Born in 1927 in Media, Pennsylvania, an early friendship with renowned artist N.C. Wyeth encouraged Scharf’s artistic efforts from a very young age. After a time with the Army Air Corps in the mid-1940s, Scharf formalized his art studies at the Pennsylvania Academy of the Fine Arts under Franklin Watkins, Daniel Garber, and Water Steumpfig, and later at the Barnes Foundation under Abraham Chanin. A scholarship in 1948 allowed the artist to study at the Académie de la Grand Chaumière in Paris for a time, and he also took this
opportunity to travel in Italy, Belgium, and England. Upon his return to Philadelphia he again enrolled at the Pennsylvania Academy and became increasingly interested in Jazz music.
At Wyeth’s urging, Scharf moved to New York in 1952, where he has lived and worked ever since. He exhibited in group exhibitions throughout the 1950s, and received his first New York solo exhibition at the David Herbert Gallery in 1960. He exhibited consistently over the next several decades, most recently at MoMA PS1 in Queens, New York, the Frederick R. Weisman Museum of Art in Malibu, California, and the Phillips Collection in Washington, D.C.

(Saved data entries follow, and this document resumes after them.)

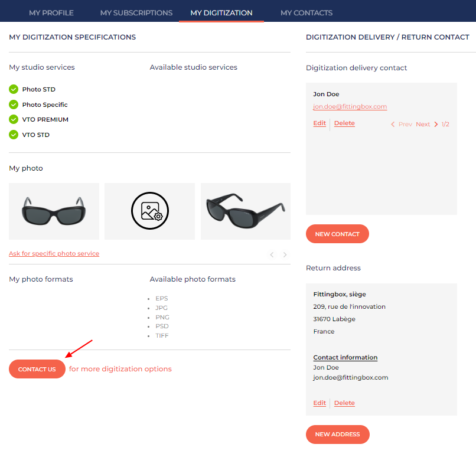Open the Ask for specific photo service link
The width and height of the screenshot is (476, 454).
tap(54, 253)
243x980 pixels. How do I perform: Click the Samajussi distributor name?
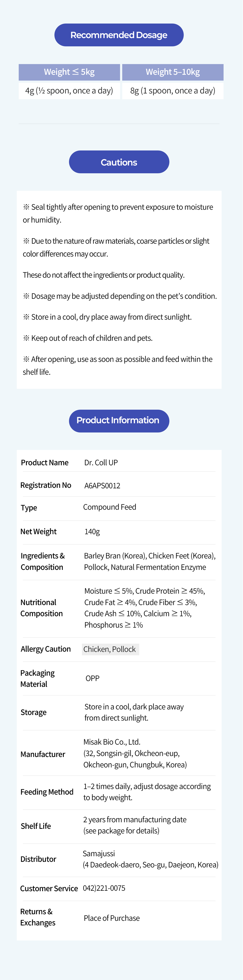(99, 853)
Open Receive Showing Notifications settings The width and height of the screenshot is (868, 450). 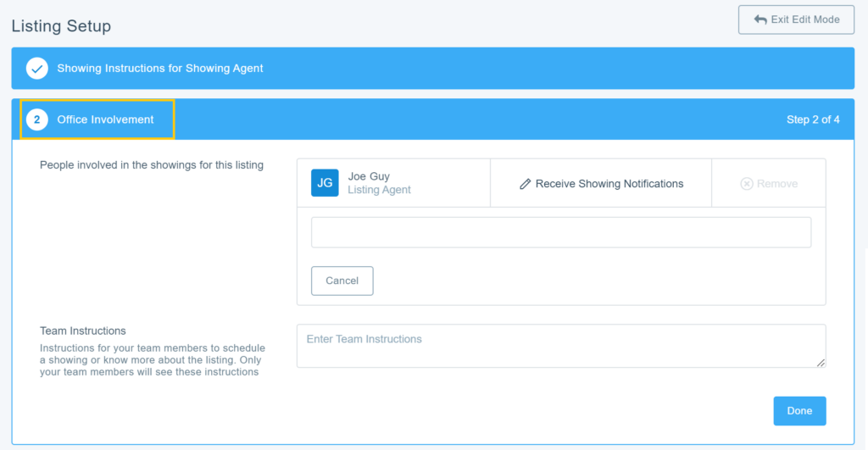tap(609, 184)
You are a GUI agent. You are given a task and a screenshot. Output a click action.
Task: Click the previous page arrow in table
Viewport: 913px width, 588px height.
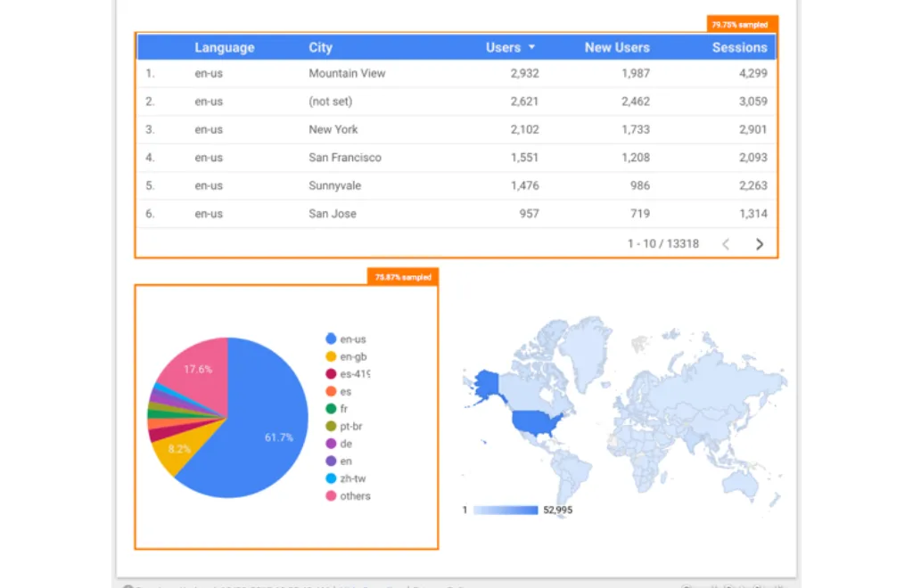(x=726, y=244)
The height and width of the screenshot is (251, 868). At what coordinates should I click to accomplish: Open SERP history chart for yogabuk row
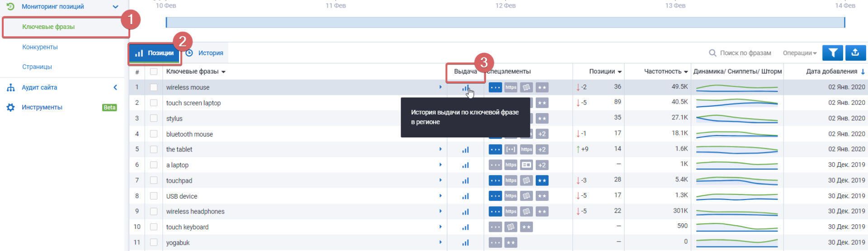click(465, 243)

Though Scharf maintained many art-world friendships, most notably a close relationship with Mark Rothko, whom he assisted with the preliminary studies for the de Menil Chapel in Houston, Scharf’s paintings function on a more personal, mystical level than those of many of his contemporaries. In works that range from diminutive paintings to wall-covering canvases, one finds that Scharf’s bold, evocative compositions offer glimpses into a unique artistic mind.